NEW YORK — A proteomic analysis has uncovered subtypes of triple-negative breast cancer and highlighted potential drug targets for those different groups.
Triple-negative breast cancer exhibits high tumor heterogeneity, metastatic rate, and poor overall survival. While previous studies of this type of cancer have focused on genomic and transcriptomic variations, researchers from Fudan University and elsewhere have now analyzed the proteomes of tumor and noncancerous adjacent tissue from 90 women to examine the tumor protein landscape.
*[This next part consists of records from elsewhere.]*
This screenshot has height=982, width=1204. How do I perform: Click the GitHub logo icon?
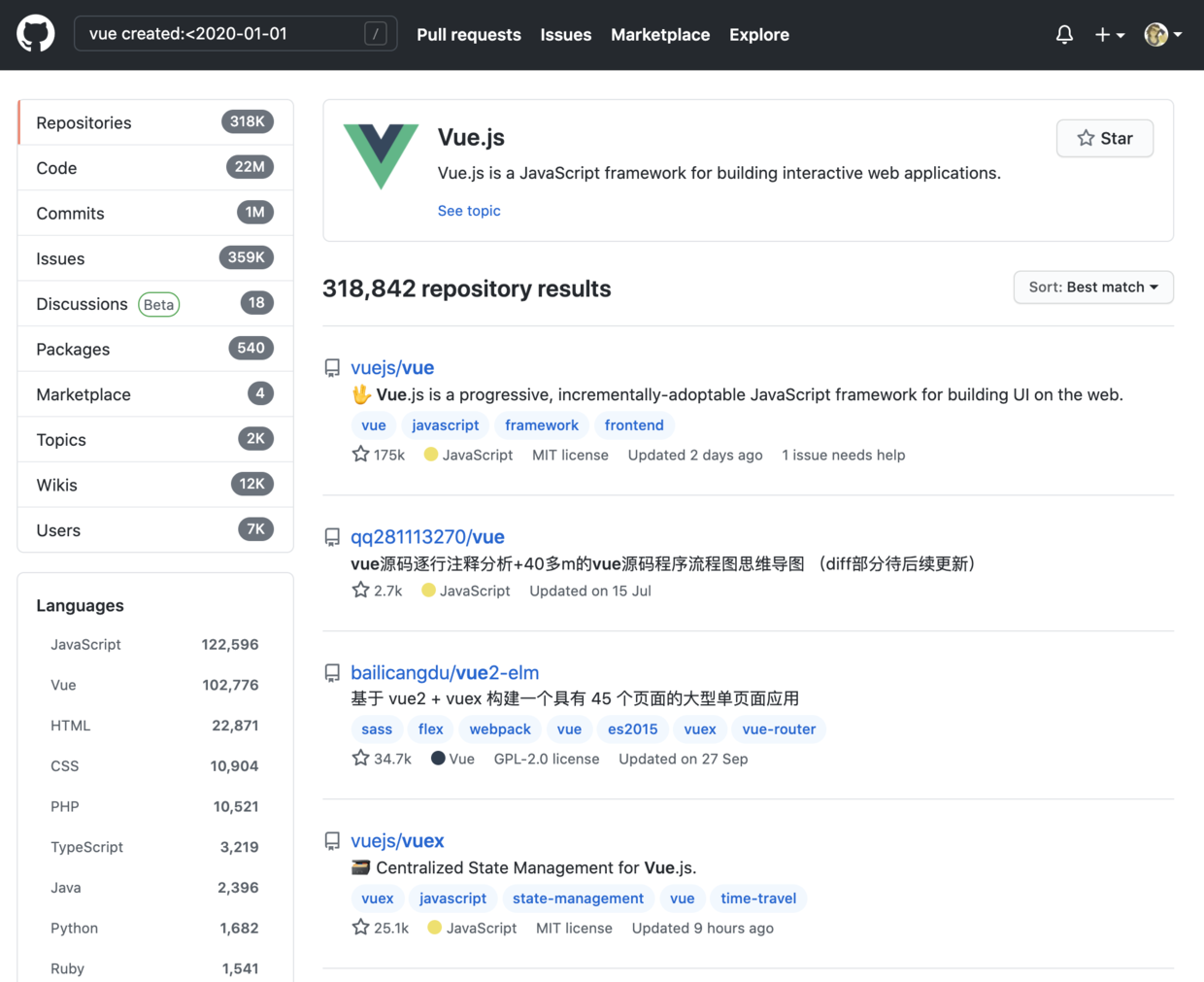[x=35, y=34]
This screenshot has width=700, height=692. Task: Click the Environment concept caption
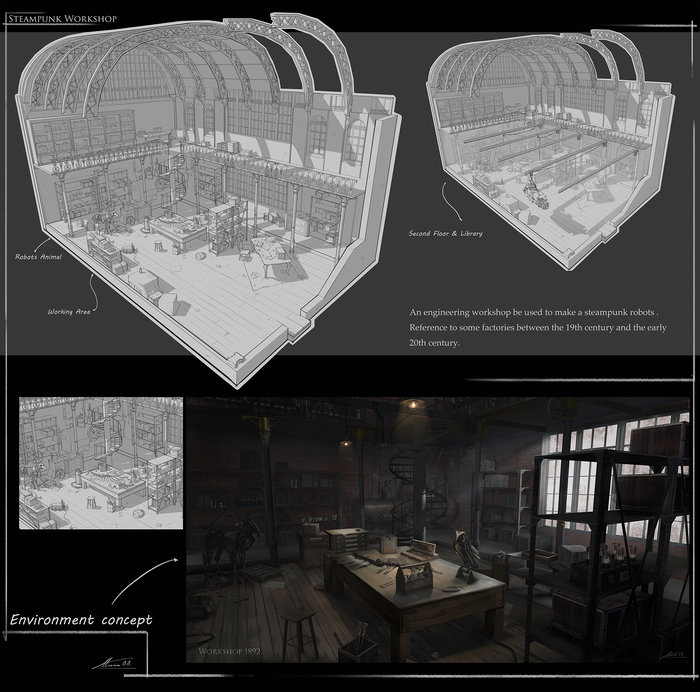point(81,620)
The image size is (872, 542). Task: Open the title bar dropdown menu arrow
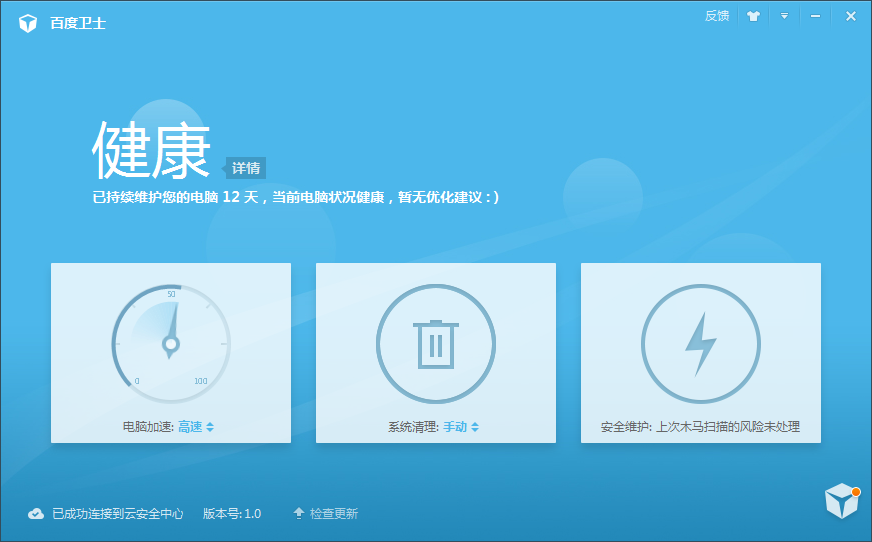coord(785,16)

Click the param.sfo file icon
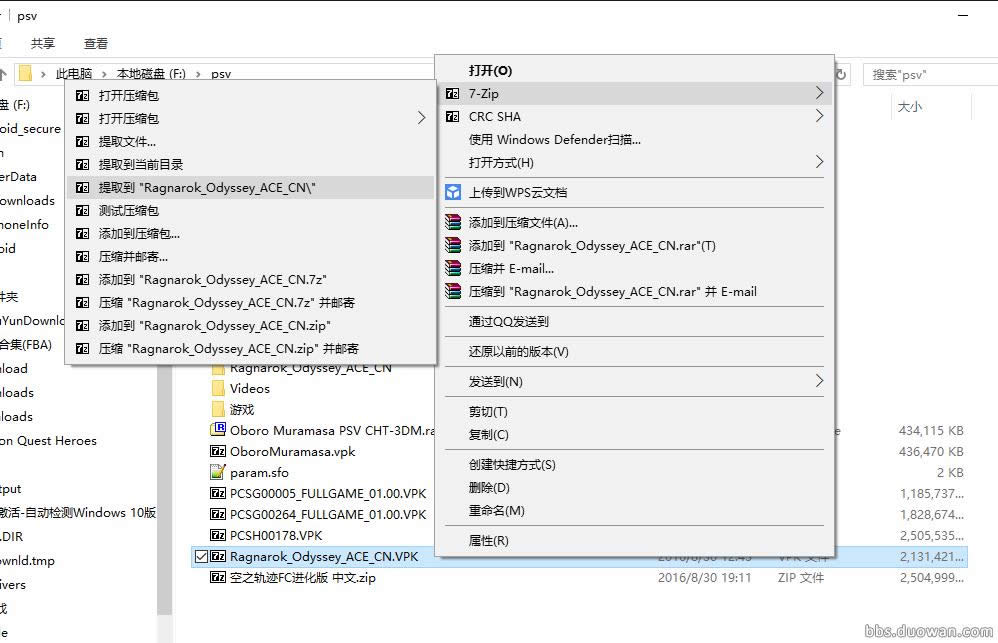(x=218, y=473)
As they reported in Cell Reports on Tuesday, the researchers identified four tumor subgroups with enrichment of different pathways or molecular processes and differing prognoses. They likewise conducted networking analyses and discovered potential therapeutic targets, such as NAE1 and FASN/AKT1.
"Our proteomic work extends and deepens previous genomic and transcriptomic work … by showing what are the proteins really in action in TNBC [and] how they interact with each other in the context of molecular pathways and networks," senior author Weimin Zhu from the Beijing Institute of Lifeomics wrote in an email. "In addition, because proteins play the role of executors of biological functions, our multi-dimensional proteome-based data can be more readily used as a protein pool for the exploration of biomarkers/drug targets of TNBC."
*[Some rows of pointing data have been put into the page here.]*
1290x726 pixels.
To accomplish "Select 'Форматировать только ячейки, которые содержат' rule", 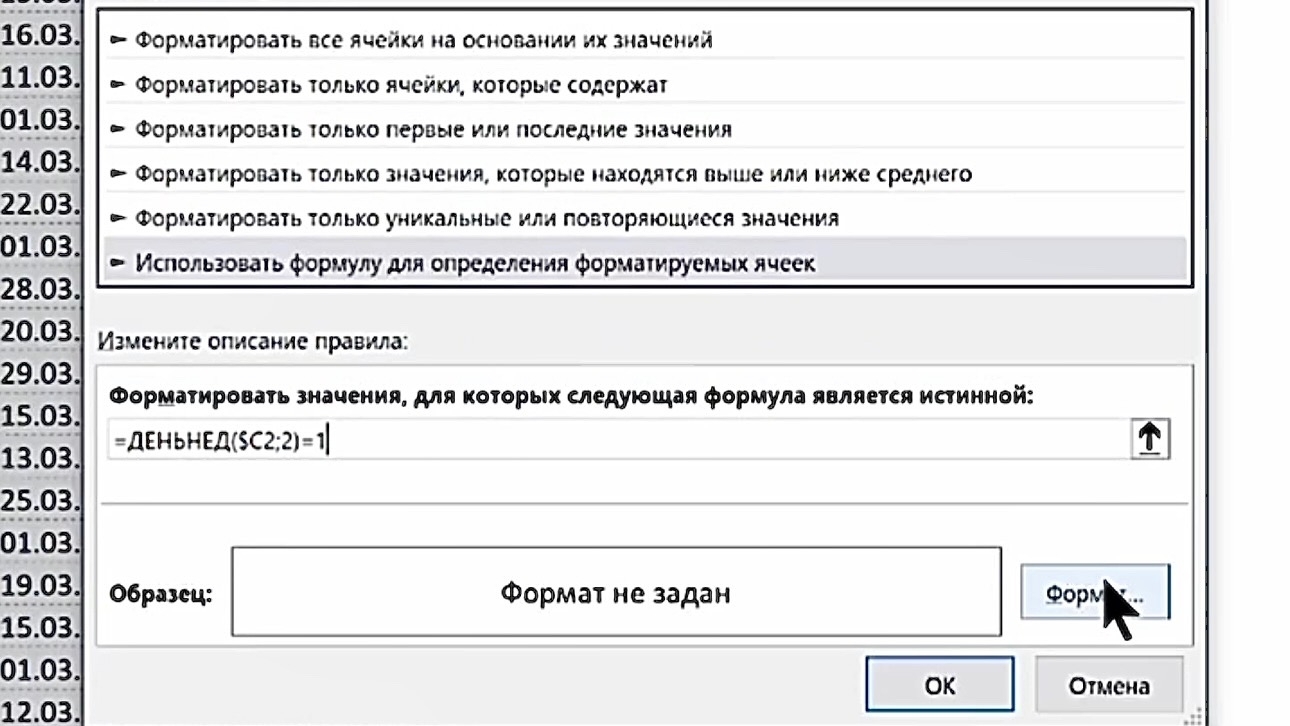I will (x=401, y=85).
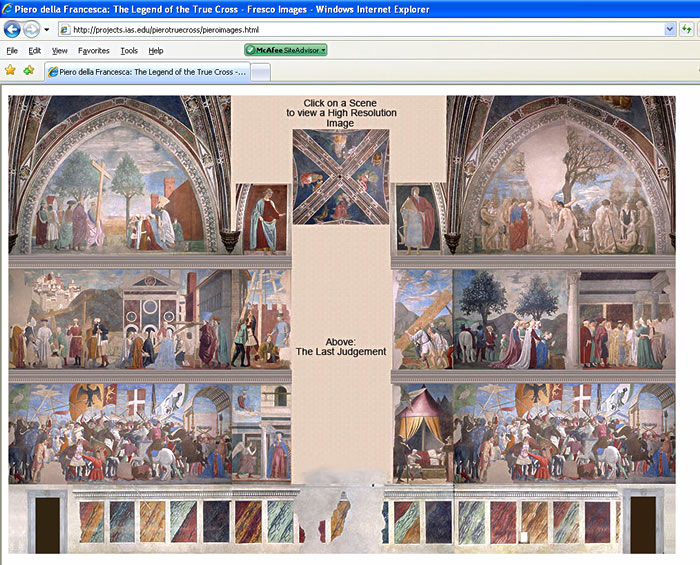The height and width of the screenshot is (565, 700).
Task: Click the left prophet figure panel
Action: pyautogui.click(x=265, y=219)
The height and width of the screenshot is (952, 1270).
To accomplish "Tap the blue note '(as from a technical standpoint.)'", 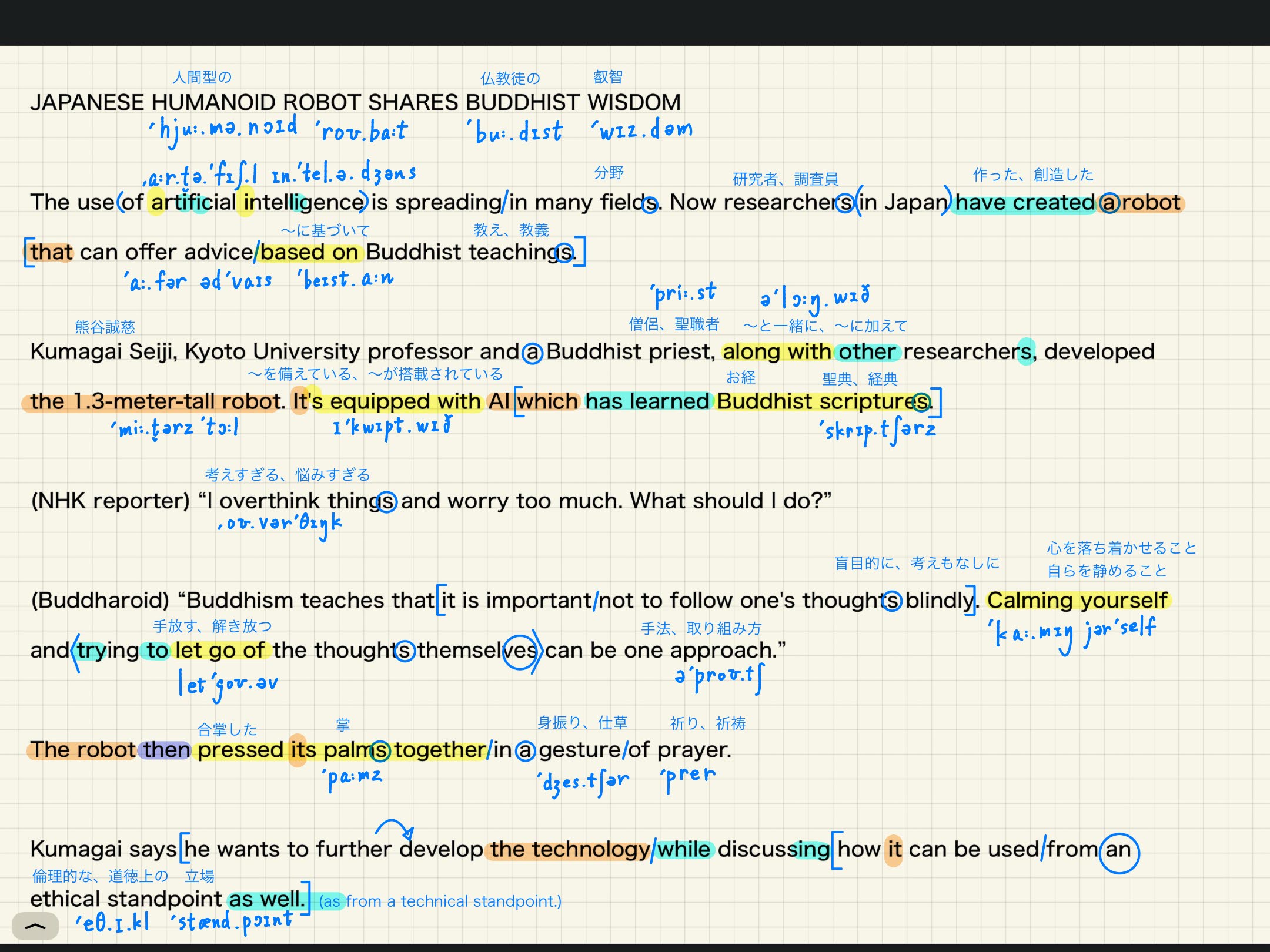I will pos(440,901).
Zhu and his colleagues analyzed tumor and noncancerous adjacent tissue samples previously collected from 90 individuals for the Fudan University Shanghai Cancer Center Triple-Negative Breast Cancer (FUSCCTNBC) cohort. The samples underwent whole-proteome analysis, phosphoproteome profiling, and DNA-binding analysis.
Integrative clustering of the proteome and phosphoproteome data revealed four subtypes, iP-1 through iP-4, with differences in prognosis. In particular, iP-2 was associated with shortest survival, highest lymph node grades, and oldest patient age.
The clusters also had distinct enriched pathways, as iP-1 was highly enriched for cell cycle, DNA replication and elongation, and mRNA splicing pathways, while iP-2 was enriched for androgen receptor signaling and lipid metabolism pathways. Meanwhile, iP-3 and iP-4 were enriched for immune-related pathways and extracellular matrix-related pathways, respectively.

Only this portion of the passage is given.